Китай согласился с резолюцией Лиги Наций. Однако Япония отказалась признавать решения международной организации и в связи с одобрением Ассамблеей доклада Литтона опубликовала заявление, в котором говорилось, что «японское правительство считает, что ни действия японских войск в Маньчжурии, ни заключение япономаньчжурского протокола не направлены против Лиги Наций и не нарушают договора девяти держав, Парижский договор и другие международные соглашения»78. Кроме того, в заявлении в качестве аргумента в пользу оккупации использовался тезис о коммунистической и советской угрозах: «Рост коммунизма в Китае представляет собой вопрос огромной важности для европейских государств и Соединенных Штатов; по сравнению с ним все другие проблемы теряют всякое значение. В то же время Маньчжурия, которая полностью порвала свои отношения с Китаем, становится барьером против коммунистической опасности на Дальнем Востоке, и каждому государственному деятелю должно быть ясно значение Маньчжурии с этой точки зрения»79.
В целом решения международного сообщества в лице Лиги Наций не шли дальше констатации фактов неправомерных действий Японии, деклараций о необходимости исполнения обязательств по договорам и не предусматривали реальных мер по обузданию агрессии, восстановлению status quo ante. Все это было следствием позиции основных игроков на международной арене – Англии, Франции, имевших интересы в Китае, не желавших из него уходить, но в то же время избегавших возможности быть втянутыми в японо-китайский конфликт.
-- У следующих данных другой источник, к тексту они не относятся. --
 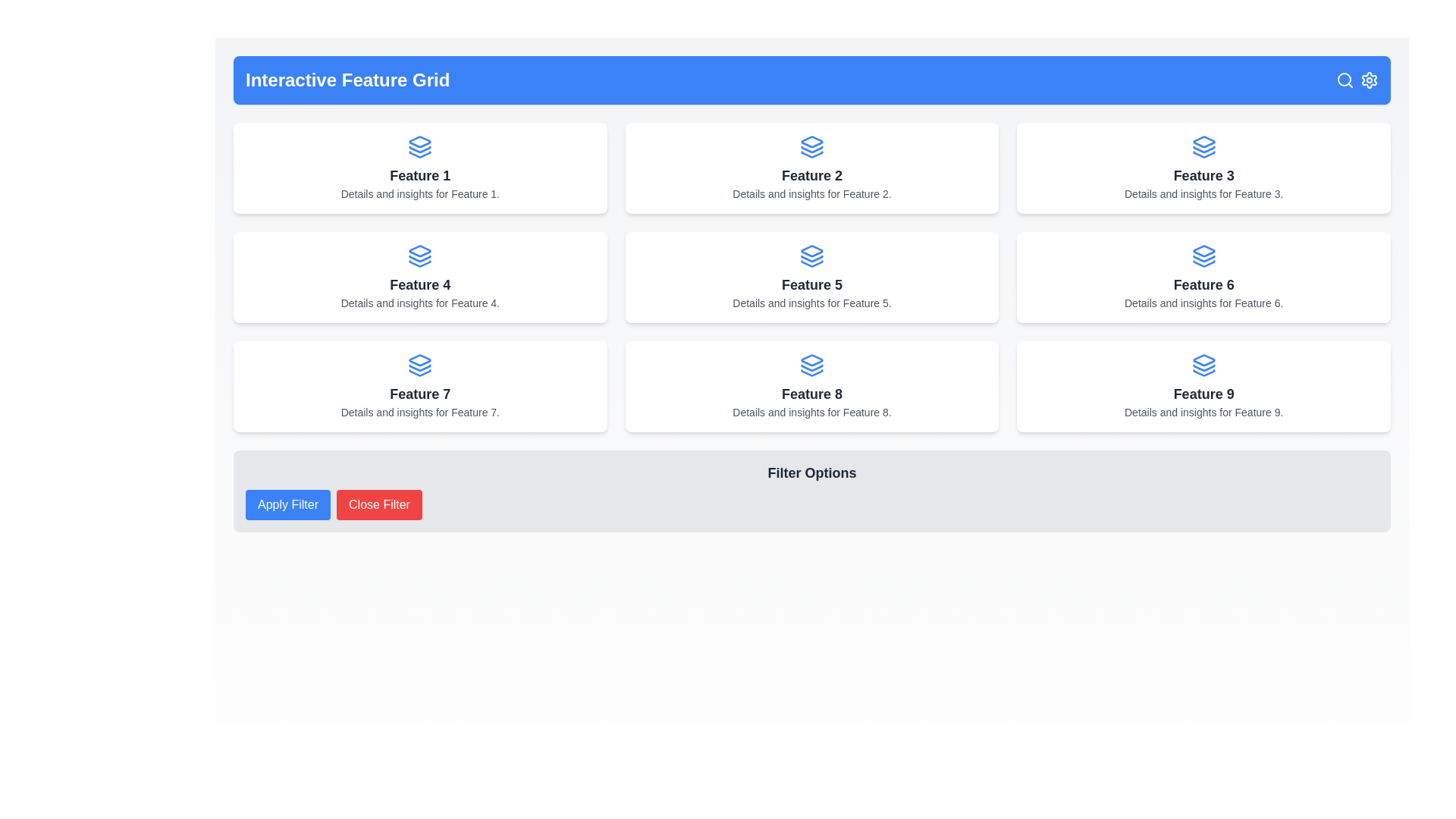 I want to click on the layer icon located in the top right portion of the interface within the 'Feature 3' card, which is the uppermost graphical element inside this card, so click(x=1203, y=142).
Противостояние между Китаем и Японией, в котором последняя выступала агрессором, было весьма своеобразным. Ни одна из сторон так и не объявила о состоянии войны, не были прекращены межгосударственные отношения. Китай, осознавая, что «действия Японии явно носят характер войны»80, предпочел вести борьбу на дипломатическом фронте. Япония, невзирая на позицию международного сообщества, оккупировала Маньчжурию и продолжила экспансию в другие области Китая.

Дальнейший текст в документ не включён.